WHAT THE TASK ASKS
Copy the records word for word. Pictures do not go in.

MATERIAL SUPPLIED
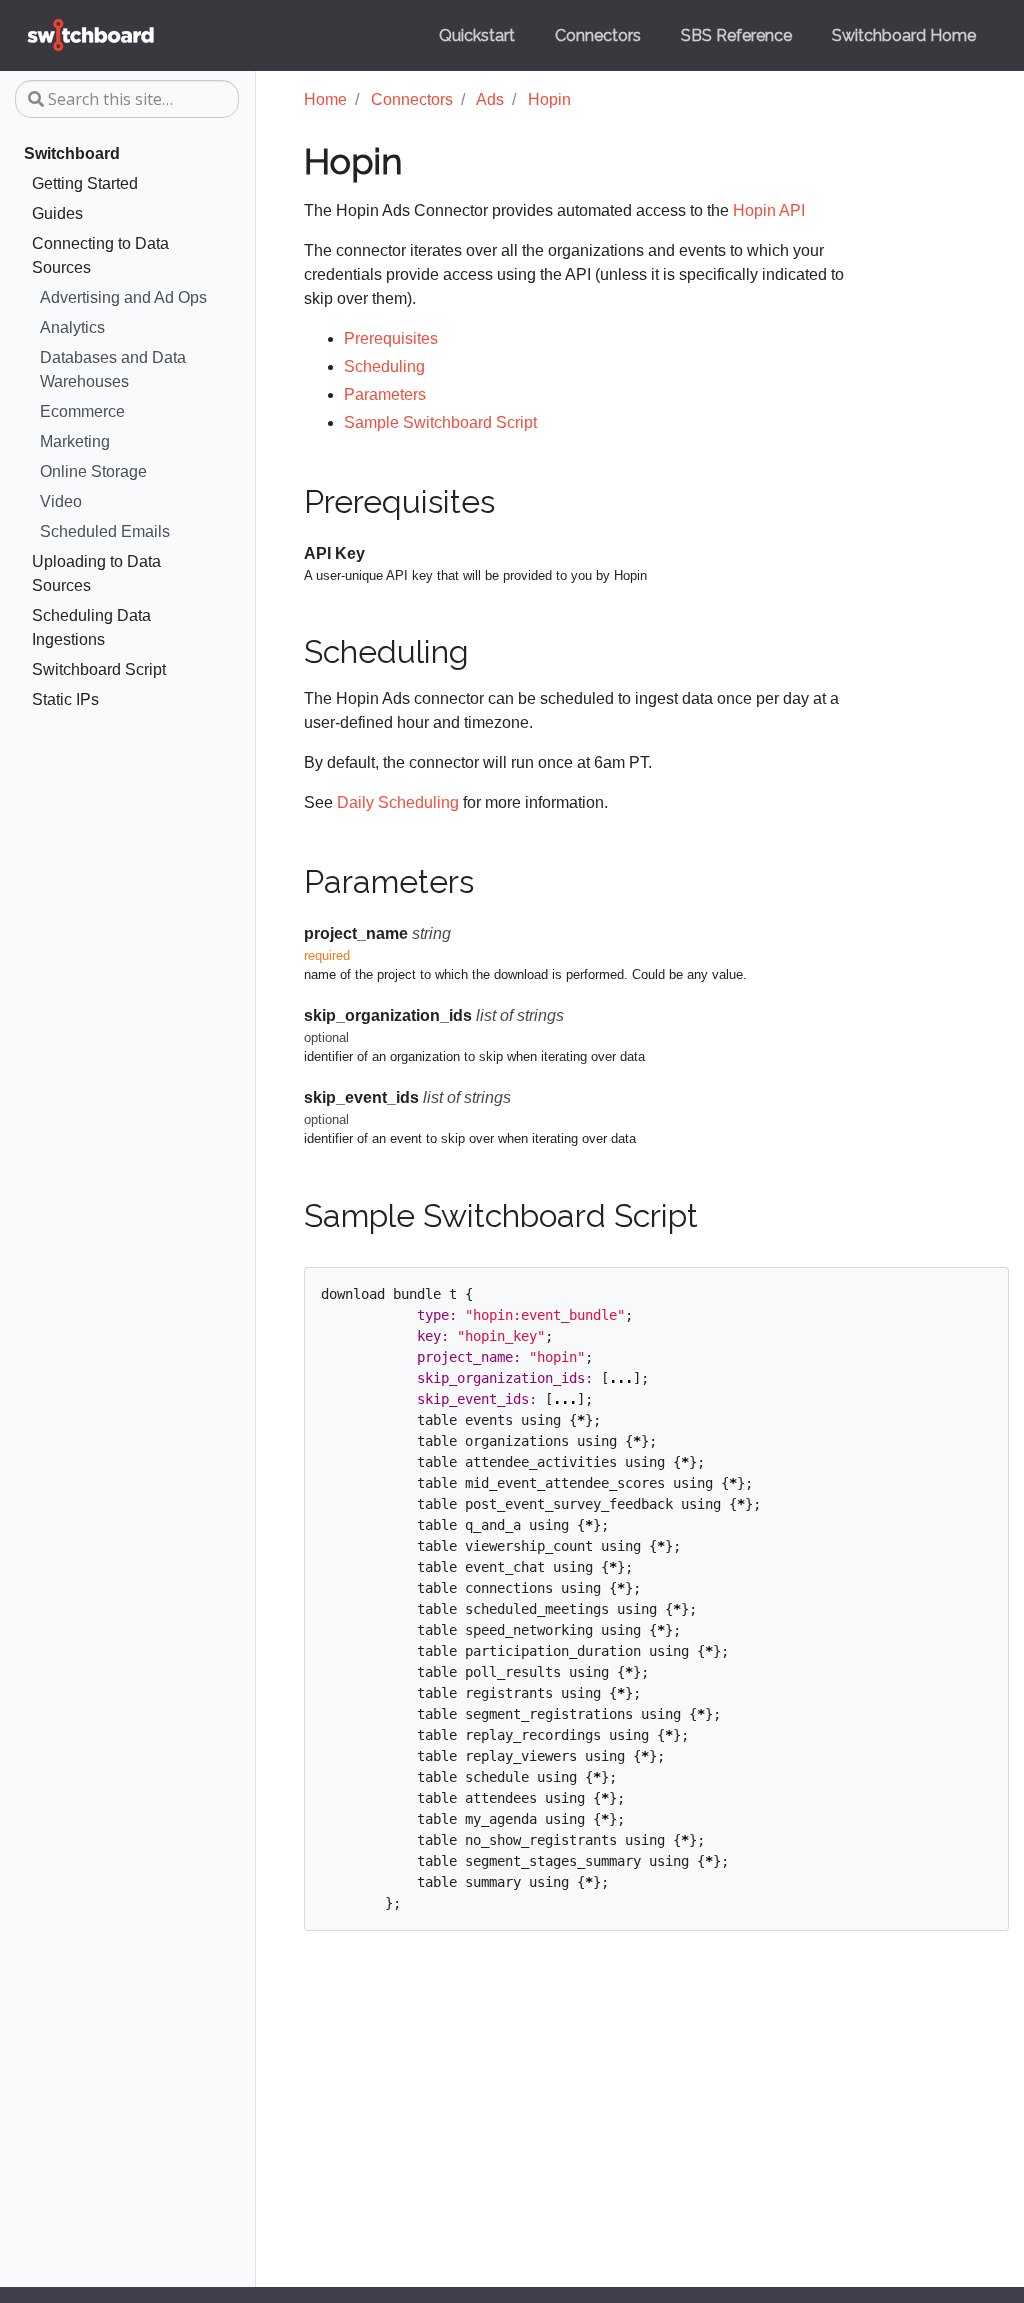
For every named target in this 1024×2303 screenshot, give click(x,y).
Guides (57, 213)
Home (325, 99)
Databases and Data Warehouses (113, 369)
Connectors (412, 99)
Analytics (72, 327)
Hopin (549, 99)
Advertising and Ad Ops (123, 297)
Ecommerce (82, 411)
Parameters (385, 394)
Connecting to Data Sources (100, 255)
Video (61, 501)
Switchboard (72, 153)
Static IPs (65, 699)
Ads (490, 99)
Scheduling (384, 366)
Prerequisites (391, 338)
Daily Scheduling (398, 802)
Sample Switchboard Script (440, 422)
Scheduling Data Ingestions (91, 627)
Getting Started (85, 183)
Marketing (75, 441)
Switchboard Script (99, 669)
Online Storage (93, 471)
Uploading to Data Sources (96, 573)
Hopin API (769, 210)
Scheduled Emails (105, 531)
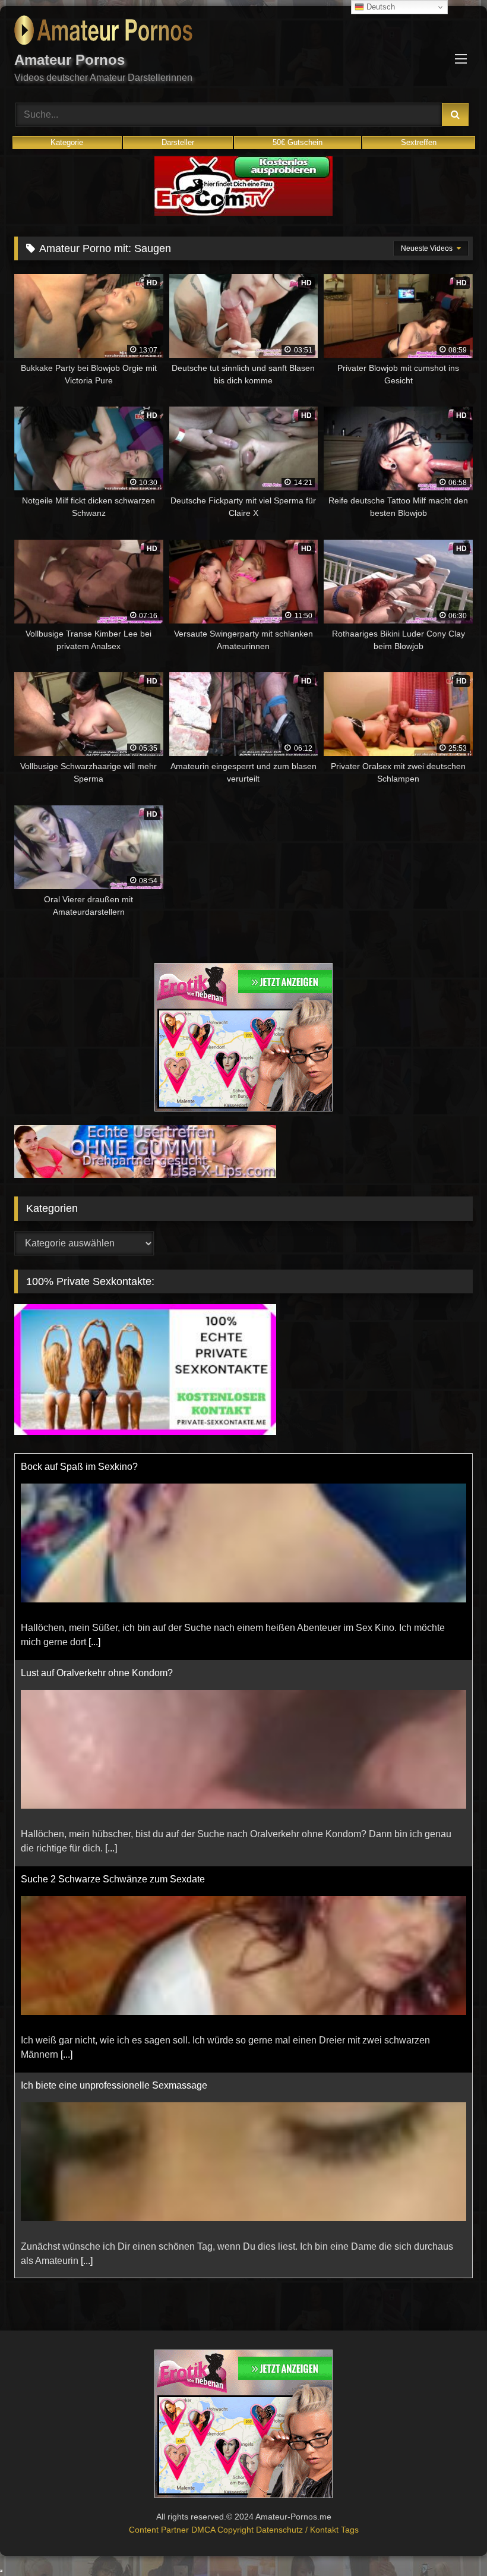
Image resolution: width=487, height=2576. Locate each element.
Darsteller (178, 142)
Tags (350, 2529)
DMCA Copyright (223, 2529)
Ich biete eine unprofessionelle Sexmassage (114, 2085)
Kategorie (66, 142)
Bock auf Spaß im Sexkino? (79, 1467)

EXERCISE RESULT
For every named target in this 1024×2303 screenshot, give click(x,y).
Guides (57, 213)
Home (325, 99)
Databases and Data Warehouses (113, 369)
Connectors (412, 99)
Analytics (72, 327)
Hopin (549, 99)
Advertising and Ad Ops (123, 297)
Ecommerce (82, 411)
Parameters (385, 394)
Connecting to Data Sources (100, 255)
Video (61, 501)
Switchboard (72, 153)
Static IPs (65, 699)
Ads (490, 99)
Scheduling (384, 366)
Prerequisites (391, 338)
Daily Scheduling (398, 802)
Sample Switchboard Script (440, 422)
Scheduling Data Ingestions (91, 627)
Getting Started (85, 183)
Marketing (75, 441)
Switchboard Script (99, 669)
Online Storage (93, 471)
Uploading to Data Sources (96, 573)
Hopin API (769, 210)
Scheduled Emails (105, 531)
Image resolution: width=487, height=2576. Locate each element.
Darsteller (178, 142)
Tags (350, 2529)
DMCA Copyright (223, 2529)
Ich biete eine unprofessionelle Sexmassage (114, 2085)
Kategorie (66, 142)
Bock auf Spaß im Sexkino? (79, 1467)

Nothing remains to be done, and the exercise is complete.